Utah Governor Spencer Cox oversaw an initiative to push DEI into Utah schools.
Under Biden’s Covid-era policies for school aid, Cox and those in the in the Utah education department pushed DEI far beyond what was required per the conditions of the funding.
During the early months of the COVID-19 pandemic, Utah secured funds for the state from the Trump administration under the Coronavirus Aid, Relief, and Economic Security Act and Coronavirus Response and Relief Supplemental Appropriations Act. Later in 2021, the Biden administration made funds available through the American Rescue Plan (ARP).
Utah received over $550,000,000 in Elementary and Secondary School Emergency Relief or “ESSER” funds from the ARP.
The Biden administration’s ARP had a requirement for states to “maintain equity” in public schools, but Utah took the plan a step further, using the requirement as a jumping off point for broader DEI initiatives.
Other states with Republican leadership, such as Florida, simply agreed to “comply with all requirements relating to Maintenance of Equity.” South Dakota said that to maintain educational equity in schools, its best strategy was “reopening schools for in-person instruction” in August 2020.

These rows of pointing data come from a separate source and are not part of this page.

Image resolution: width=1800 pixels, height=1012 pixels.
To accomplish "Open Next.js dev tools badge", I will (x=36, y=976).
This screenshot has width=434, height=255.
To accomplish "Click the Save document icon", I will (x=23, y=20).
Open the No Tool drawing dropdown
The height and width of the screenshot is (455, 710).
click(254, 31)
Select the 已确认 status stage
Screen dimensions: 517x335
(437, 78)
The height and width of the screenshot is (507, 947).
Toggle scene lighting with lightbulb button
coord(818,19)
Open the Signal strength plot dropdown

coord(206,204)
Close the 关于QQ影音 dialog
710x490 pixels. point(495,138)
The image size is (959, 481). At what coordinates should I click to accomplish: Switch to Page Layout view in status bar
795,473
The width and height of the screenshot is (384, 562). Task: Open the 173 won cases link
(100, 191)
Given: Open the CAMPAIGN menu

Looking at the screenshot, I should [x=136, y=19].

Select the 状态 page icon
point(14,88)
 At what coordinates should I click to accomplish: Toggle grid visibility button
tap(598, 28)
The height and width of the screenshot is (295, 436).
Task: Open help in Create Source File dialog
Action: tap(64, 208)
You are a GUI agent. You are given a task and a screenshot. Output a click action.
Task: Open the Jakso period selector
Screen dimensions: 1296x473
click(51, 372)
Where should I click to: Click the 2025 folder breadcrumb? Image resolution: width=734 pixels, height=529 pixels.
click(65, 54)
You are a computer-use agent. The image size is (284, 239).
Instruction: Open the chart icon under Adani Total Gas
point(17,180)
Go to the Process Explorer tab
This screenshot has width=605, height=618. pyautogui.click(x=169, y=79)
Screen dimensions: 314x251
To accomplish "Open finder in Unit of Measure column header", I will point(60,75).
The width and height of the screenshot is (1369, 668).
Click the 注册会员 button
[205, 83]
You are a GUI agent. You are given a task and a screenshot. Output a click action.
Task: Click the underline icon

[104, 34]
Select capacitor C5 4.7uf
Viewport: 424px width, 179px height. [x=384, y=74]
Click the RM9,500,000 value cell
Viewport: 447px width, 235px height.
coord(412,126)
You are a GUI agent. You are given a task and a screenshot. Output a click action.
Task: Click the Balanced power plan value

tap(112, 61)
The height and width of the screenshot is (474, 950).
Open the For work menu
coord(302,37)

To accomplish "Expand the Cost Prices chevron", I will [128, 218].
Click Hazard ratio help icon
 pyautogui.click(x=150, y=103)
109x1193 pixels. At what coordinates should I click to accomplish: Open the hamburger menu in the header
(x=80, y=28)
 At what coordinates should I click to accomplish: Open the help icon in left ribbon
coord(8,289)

The Utah plan, however, worked on by Cox’s office as well as the USBE, leaned into this requirement in the Utah ARP plan to push DEI initiatives through Utah’s public education system.
While the ARP only had a few requirements, marking out what was necessary to “maintain equity” in schools, Utah went above and beyond this to push DEI.
A letter of recognition thanking Utah’s efforts on equity from Biden’s Department of Education as of March 2023 explained that the USBE and Utah State Superintendent Sydnee Dickson’s efforts in implementing the ARP’s requirements on equity were “a result of cooperative efforts involving Governor Cox, appropriators in [the] State Legislature, and State educational agency leadership and staff.”